Data-driven frequency estimation

Frequency estimation is a fundamental problem in signal processing, with applications in radar imaging, underwater acoustics, seismic imaging, and spectroscopy. The goal is to estimate the frequency of each component in a multisinusoidal signal from a finite number of noisy samples. We propose a learning-based framework for frequency estimation that achieves state-of-the-art results.

Learning-based denoising

We show that deep convolutional neural networks can be rendered robust to changes in noise level by removing additive terms in the architecture. Locally, the networks act linearly on the noisy image, enabling direct analysis of their behavior via linear-algebraic tools. These analyses provide interpretations of network functionality in terms of nonlinear adaptive filtering, and projection onto a union of low-dimensional subspaces, connecting the learning-based method to more traditional denoising methodology.

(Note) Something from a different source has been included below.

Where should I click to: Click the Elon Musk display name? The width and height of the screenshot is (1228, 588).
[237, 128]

Theory of inverse problems

Separable nonlinear inverse problems

Compressed-sensing theory does not explain the success of convex-programming methods for deterministic inverse problems where the measurement operator is highly locally coherent. Examples include spike deconvolution, heat-source localization and estimation of brain activity from electroencephalography data. We build a general theory of sparse recovery adapted to such settings.

Sampling theorems for deconvolution

Estimation of spikes from samples of their convolution with a smooth kernel is an important inverse problem in imaging and reflection seismography. Here we establish a sampling theorem, showing that exact and robust recovery via convex programming is possible from any sampling pattern that contains two samples close to each spike, as long as the signal satisfies a minimum-separation condition.

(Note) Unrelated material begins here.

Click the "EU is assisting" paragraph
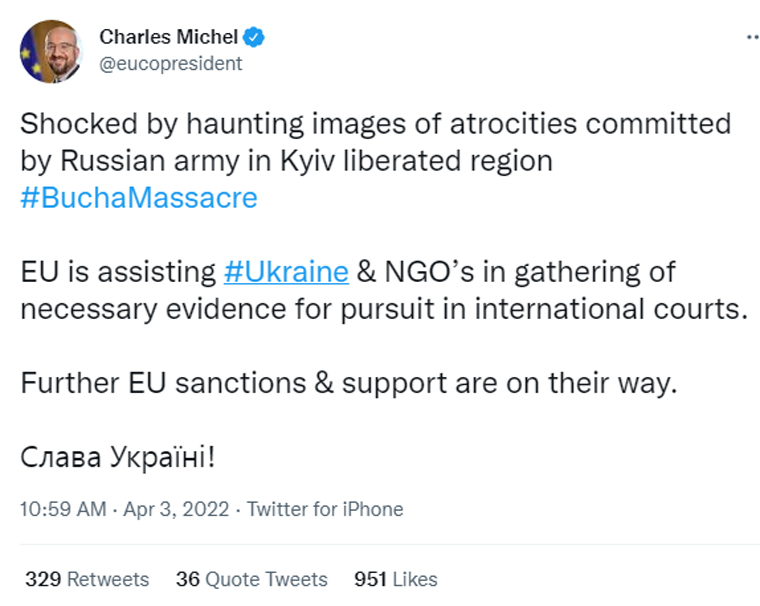Image resolution: width=760 pixels, height=606 pixels. point(384,290)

Super-resolution of point sources

We consider the problem of super-resolving point sources from low-pass data via convex programming and the related problem of super-resolving the spectrum of a multisinusoidal signal from a finite number of samples. We establish exact-recovery and stability guarantees under a minimum separation condition, as well as robustness to outliers.

Data science for healthcare

Quantitative rehabilitation of stroke patients

In collaboration with the Mobilis lab at the NYU School of Medicine we are designing deep-learning methodology to perform automatic identification and counting of functional arm movements in stroke patients from measurements obtained with wearable sensors.

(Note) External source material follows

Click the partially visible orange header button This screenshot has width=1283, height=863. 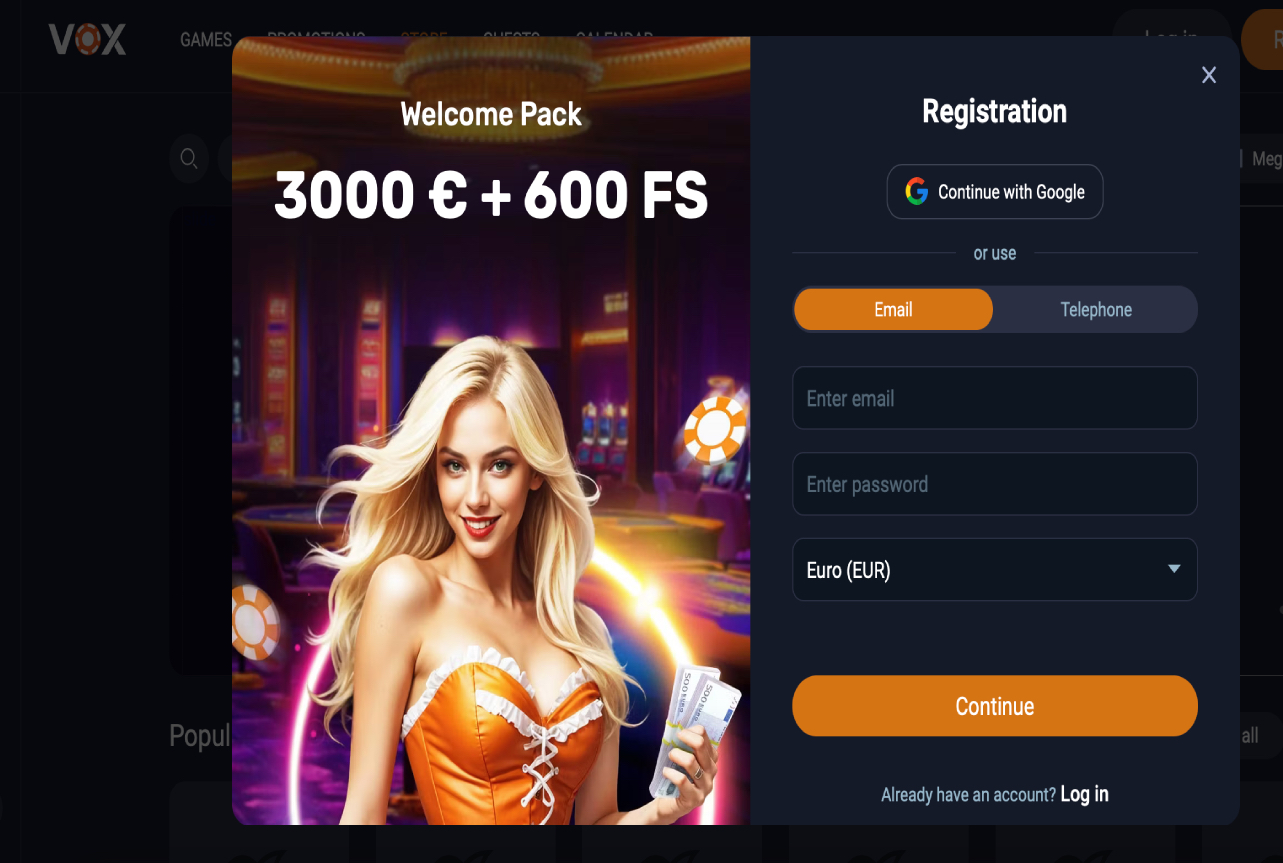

Magnetic resonance fingerprinting

Magnetic resonance fingerprinting (MRF) is a recently-developed technique for quantitative estimation of tissue parameters in the human body. These parameters have great potential as biomarkers for various pathologies, and allow to synthesize images with standardized contrasts. Our work focuses on (1) optimizing measurement design, and (2) adapting the MRF framework to account for the presence of several tissues in each voxel.

Automatic diagnostics via deep learning

We design 3D convolutional neural network to detect Alzheimer's Disease using structural brain MRI scans.

Analysis of infant-sleep patterns

We propose a nonparametric model for time series with missing data based on regularized nonnegative low-rank matrix factorization. The model expresses each instance in a set of time series as a linear combination of a small number of shared basis functions. The methodology is applied to a large real-world dataset of infant-sleep data gathered by caregivers with a mobile-phone app.

Parallel magnetic-resonance imaging and compressed sensing

Undersampling images in the frequency domain enables accelerated acquisition in magnetic resonance imaging. Here we study how to combine two complementary approaches: parallel imaging (i.e. using multiple coils with different sensitivities to gather the data), and compressed sensing (i.e. randomizing the sampling pattern, and exploiting image sparsity in a transform domain).